# Aim
Copy the entries below verbatim, starting at the line with "Given: Click the セールスポイント row label" and continuing through the line with "Looking at the", both included.

# Given data
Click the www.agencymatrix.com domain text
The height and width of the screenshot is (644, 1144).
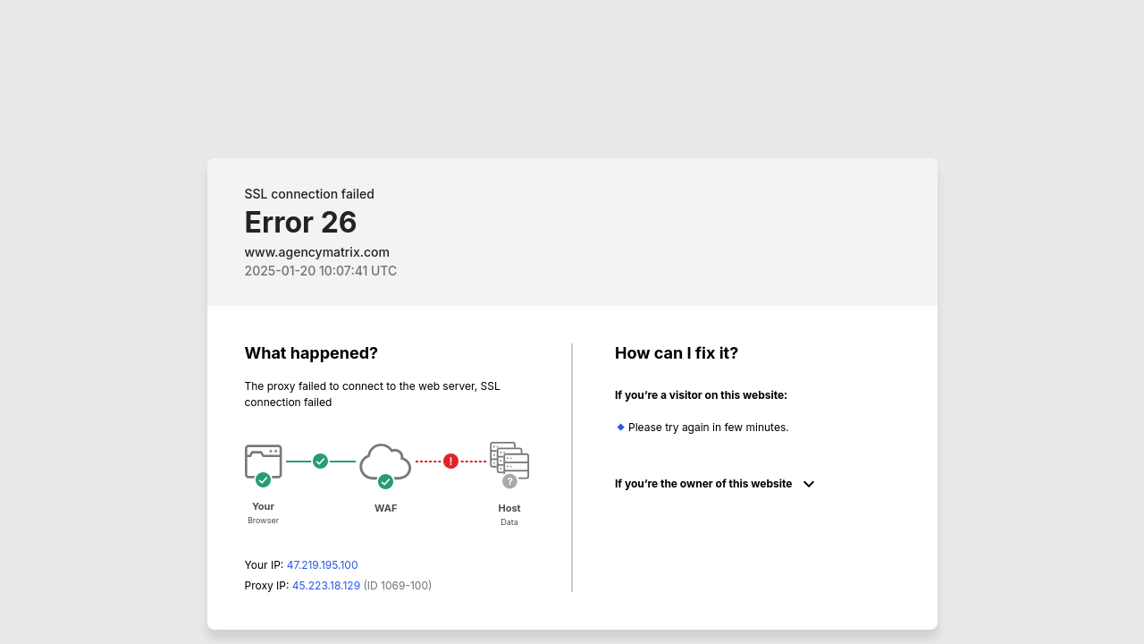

==

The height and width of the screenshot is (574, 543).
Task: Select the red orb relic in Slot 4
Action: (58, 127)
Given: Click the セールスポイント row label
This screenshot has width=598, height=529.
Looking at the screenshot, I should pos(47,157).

* * *

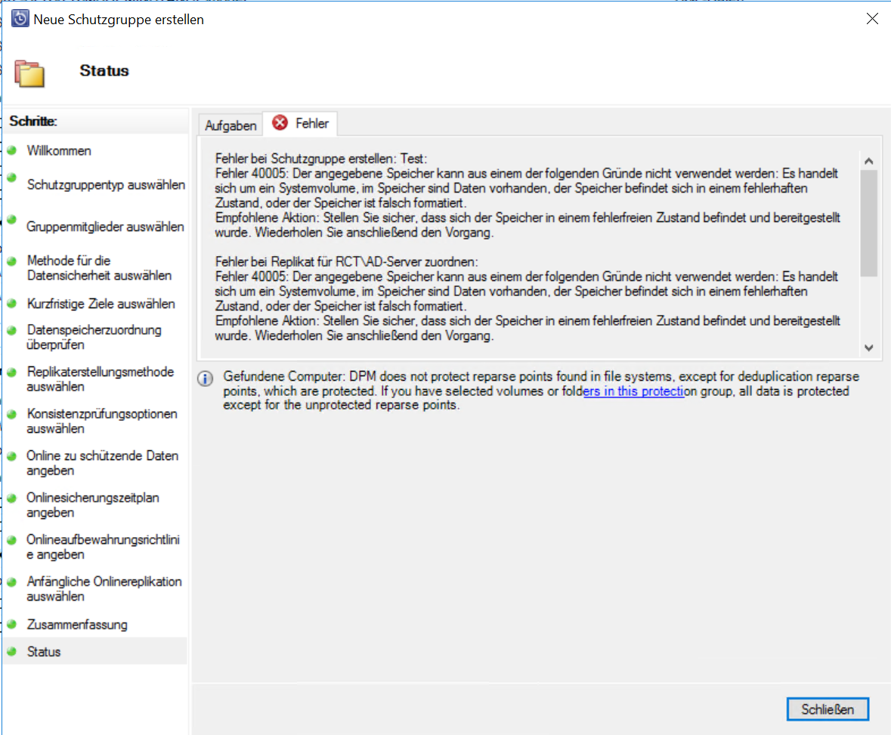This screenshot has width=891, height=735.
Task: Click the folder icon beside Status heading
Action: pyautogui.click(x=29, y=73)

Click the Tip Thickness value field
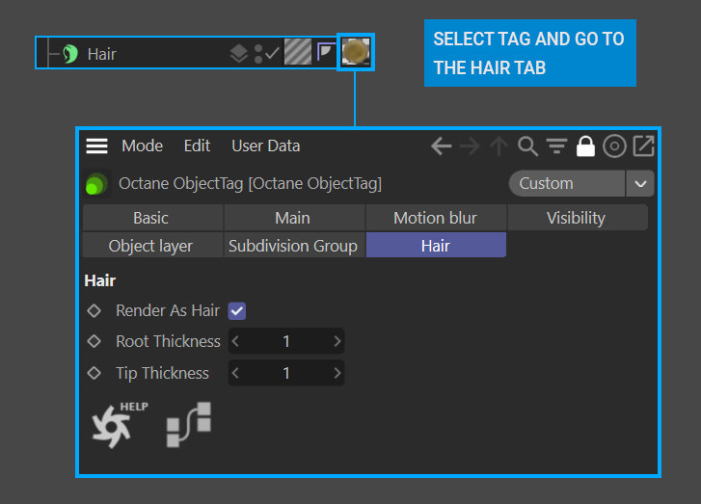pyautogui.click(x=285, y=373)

# Answer in full
Given: Click the セールスポイント row label
This screenshot has width=598, height=529.
Looking at the screenshot, I should pos(47,157).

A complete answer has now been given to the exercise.